Update all of the records below by replacing "tab" with "window" and leaving every other part unchanged. Omit the pictures from the output.

### Exercise inputs
▼▼▼
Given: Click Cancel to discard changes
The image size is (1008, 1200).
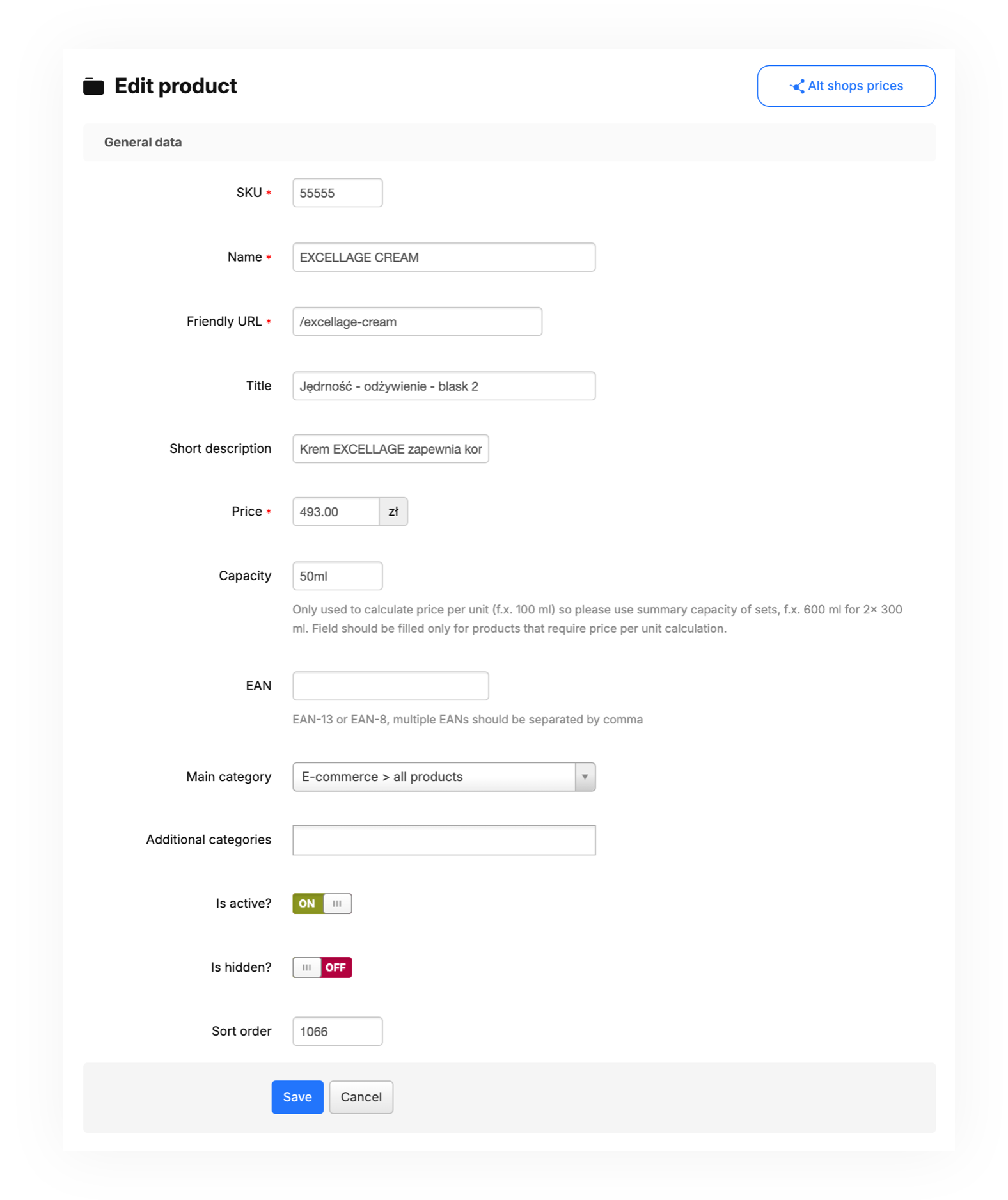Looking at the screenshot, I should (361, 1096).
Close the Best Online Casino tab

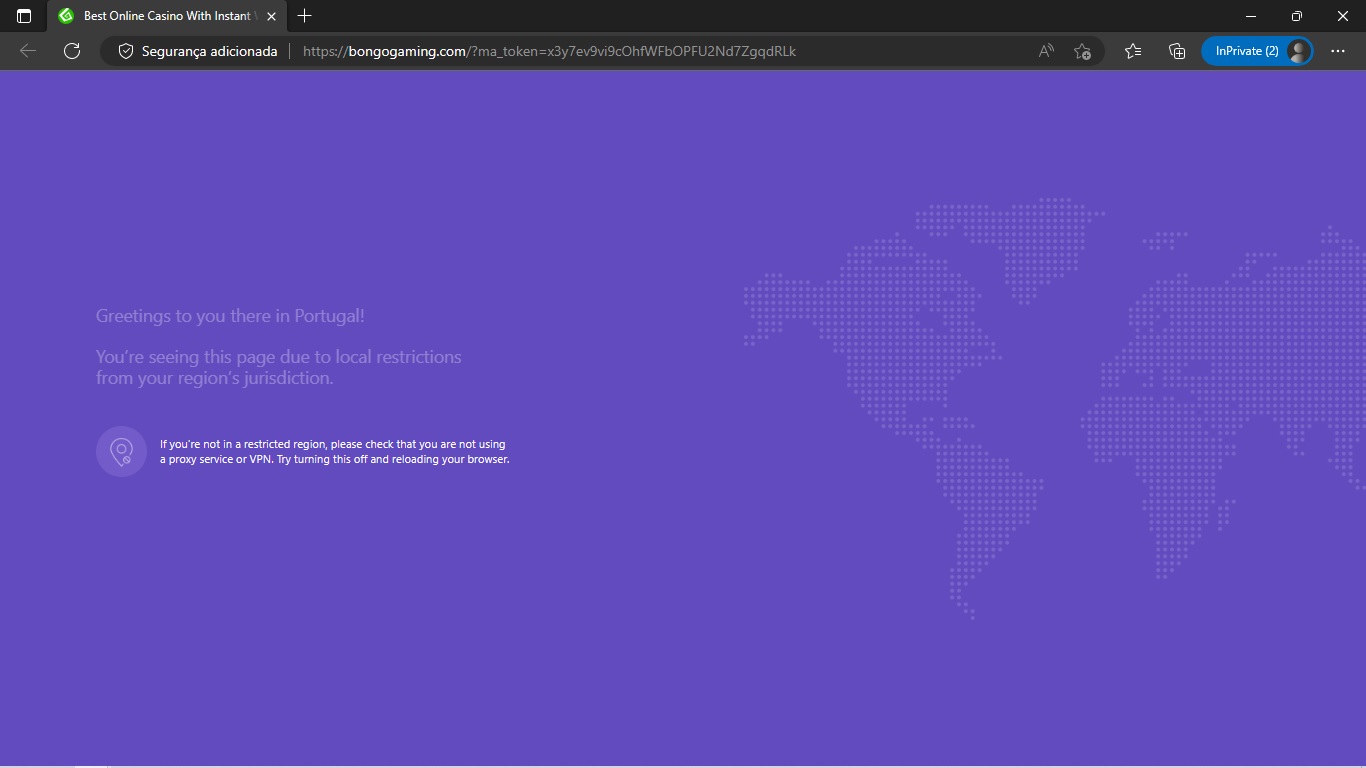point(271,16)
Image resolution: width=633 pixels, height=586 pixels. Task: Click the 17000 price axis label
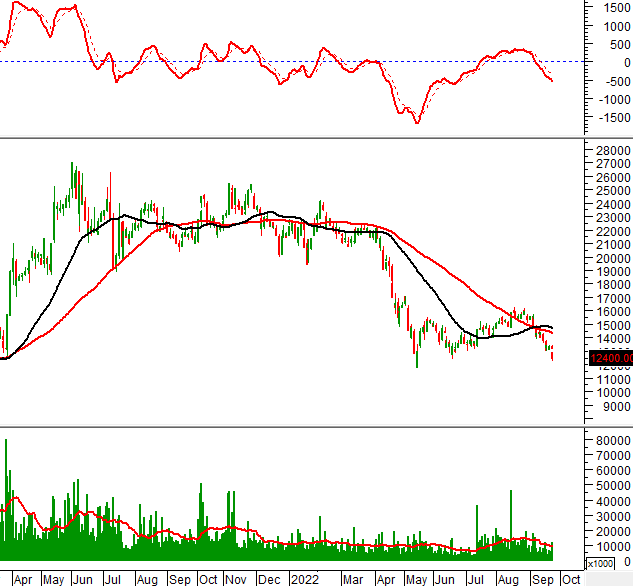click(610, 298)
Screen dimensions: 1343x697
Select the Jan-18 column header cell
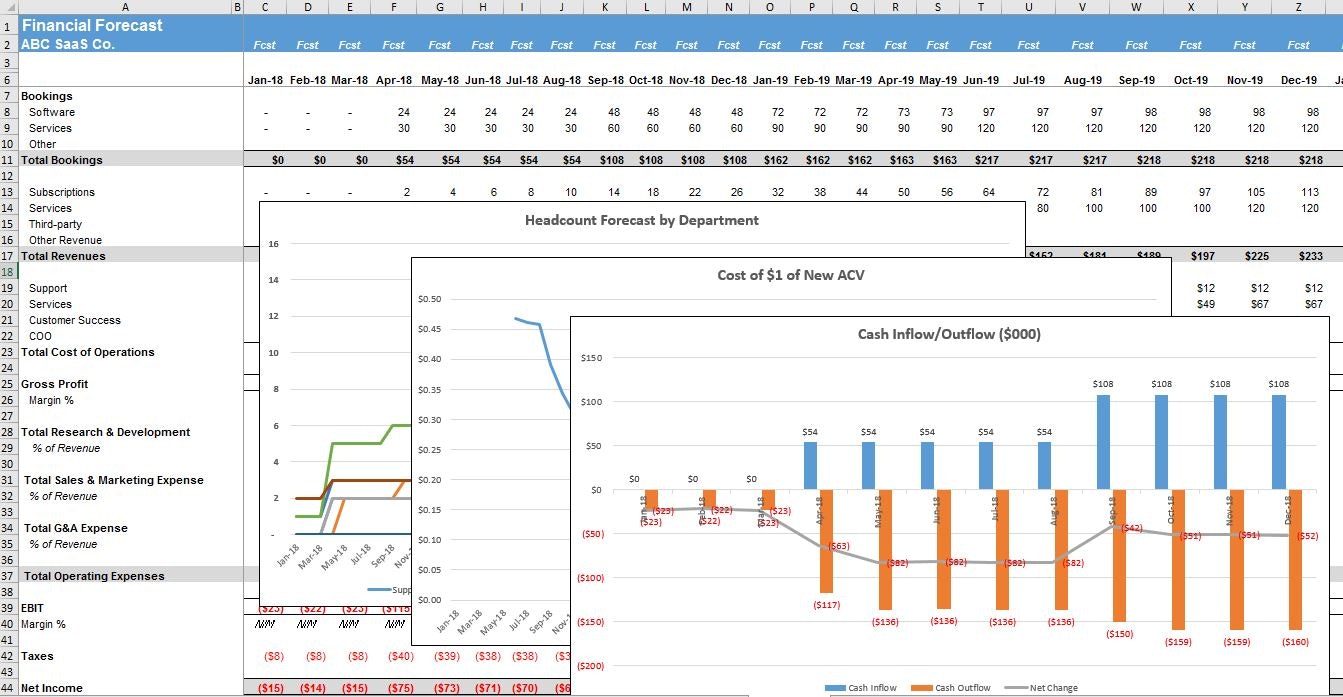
▲▲▲
### Answer to this problem
Given: Click Cancel to discard changes
The image size is (1008, 1200).
Looking at the screenshot, I should (361, 1096).
Close the Best Online Casino window

point(271,16)
Image resolution: width=633 pixels, height=586 pixels. Task: Click the 17000 price axis label
click(610, 298)
Screen dimensions: 1343x697
Select the Jan-18 column header cell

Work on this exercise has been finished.